Sebastián Figueredo

Personal information
- Full name: Sebastián María Figueredo Vilar del Valle
- Date of birth: 25 August 2001 (age 24)
- Place of birth: Montevideo, Uruguay
- Height: 1.79 m (5 ft 10 in)
- Position: Right-back

Team information
- Current team: Iberia 1999 (on loan from Leganés)

Youth career
- Montevideo Wanderers

Senior career*
- Years: Team / Apps / (Gls)
- 2022–2025: Montevideo Wanderers / 58 / (1)
- 2025–: Leganés / 16 / (0)
- 2026–: → Iberia 1999 (loan) / 0 / (0)

International career
- 2023: Uruguay U23 / 4 / (0)

= Sebastián Figueredo =

Uruguayan footballer (born 2002)

Sebastián María Figueredo Vilar del Valle (born 25 August 2001) is a Uruguayan professional footballer who plays as a right-back for Georgian club Iberia 1999, on loan from Spanish side Leganés.

==Club career==
===Montevideo Wanderers===
Born in Montevideo, Figueredo was a Montevideo Wanderers youth graduate. He made was promoted to first team for the 2022 season, and made his professional – and Primera División – debut on 2 April of that year, starting in a 0–0 away draw against Danubio.

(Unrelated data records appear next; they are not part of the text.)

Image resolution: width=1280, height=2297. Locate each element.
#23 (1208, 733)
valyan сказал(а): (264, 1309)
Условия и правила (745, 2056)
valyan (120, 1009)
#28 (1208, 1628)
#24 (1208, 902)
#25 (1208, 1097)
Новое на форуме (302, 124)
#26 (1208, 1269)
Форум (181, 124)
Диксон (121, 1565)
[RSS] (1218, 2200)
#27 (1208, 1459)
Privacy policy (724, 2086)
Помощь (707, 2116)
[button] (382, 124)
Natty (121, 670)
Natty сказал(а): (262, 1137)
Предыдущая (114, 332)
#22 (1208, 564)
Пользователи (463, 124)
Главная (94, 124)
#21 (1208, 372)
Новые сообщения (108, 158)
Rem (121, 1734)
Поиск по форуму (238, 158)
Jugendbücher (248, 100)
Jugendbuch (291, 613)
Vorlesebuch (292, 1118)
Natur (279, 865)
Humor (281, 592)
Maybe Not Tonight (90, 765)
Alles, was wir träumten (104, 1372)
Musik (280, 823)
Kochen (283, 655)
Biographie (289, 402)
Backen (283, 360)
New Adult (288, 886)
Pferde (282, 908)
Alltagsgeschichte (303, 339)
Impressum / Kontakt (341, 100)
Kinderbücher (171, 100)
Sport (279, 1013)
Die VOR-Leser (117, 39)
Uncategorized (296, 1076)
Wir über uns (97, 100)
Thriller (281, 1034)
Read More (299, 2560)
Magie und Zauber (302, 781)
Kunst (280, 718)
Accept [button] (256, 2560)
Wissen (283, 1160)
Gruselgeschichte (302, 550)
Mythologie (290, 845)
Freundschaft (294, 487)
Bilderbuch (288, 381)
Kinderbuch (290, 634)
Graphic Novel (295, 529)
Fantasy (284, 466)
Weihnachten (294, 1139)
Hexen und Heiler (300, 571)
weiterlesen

Figueredo scored his first professional goal on 1 July 2023, netting the fourth in a 4–0 home routing of River Plate Montevideo. In May of the following year, he broke his fifth metatarsus and was sidelined for nearly four months, but was unable to regain his starting spot upon returning.

===Leganés===
On 14 July 2025, Figueredo signed a three-year contract with Segunda División side Leganés. On 2 August of the following year, he was loaned to Georgian side Iberia 1999 for one year.

==International career==
In September 2023, Figueredo was called up to the Uruguay national under-23 team for the 2023 Pan American Games. He played in all four matches during the tournament as his side finished fifth.